August 11, 1997|By NEWSDAY
A Warren Commission member expressed serious reservations about one of the panel's more controversial conclusions, the theory that a single shot struck both President John F. Kennedy and Texas Gov. John Connally, a long-secret document has revealed. The "magic bullet" theory was essential to the commission's conclusion that Lee Harvey Oswald was a lone assassin.
Marked "confidential," the released document was a memorandum sent by commission member John J. McCloy to the commission's chief counsel, J. Lee Rankin. It was dated June 24, 1964.

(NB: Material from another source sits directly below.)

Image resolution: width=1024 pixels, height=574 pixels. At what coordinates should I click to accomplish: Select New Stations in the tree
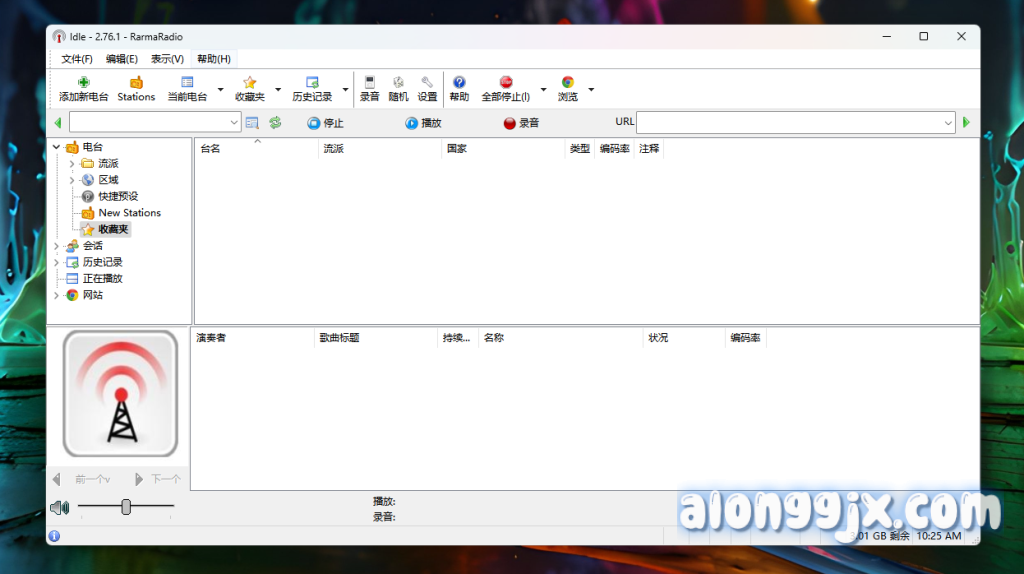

"I think too much effort is expended on attempting to prove that the first bullet, which hit the president, was also responsible for all of Connally's wounds," McCloy wrote. "The evidence against this is not fully stated."
Elsewhere, McCloy questioned the commission's account that a bullet found on a stretcher at Dallas' Parkland Hospital -- where Kennedy and Connally were treated after being shot -- was the "magic bullet."
The commission concluded that Oswald had time to fire no more than three shots and that he did so. One bullet was said to have missed the presidential limousine entirely. A second -- the fatal bullet -- was said to have struck Kennedy in the back of the head. That left just one more bullet, but it was known that Kennedy also had been struck in the neck and that Connally had suffered wounds.
If the commission had decided that separate bullets had struck Kennedy and Connally, it would have been forced to conclude that a second shooter fired a fourth bullet. The commission responded with the "magic bullet" theory -- concluding that the bullet that struck Kennedy in the neck passed through his body and hit Connally.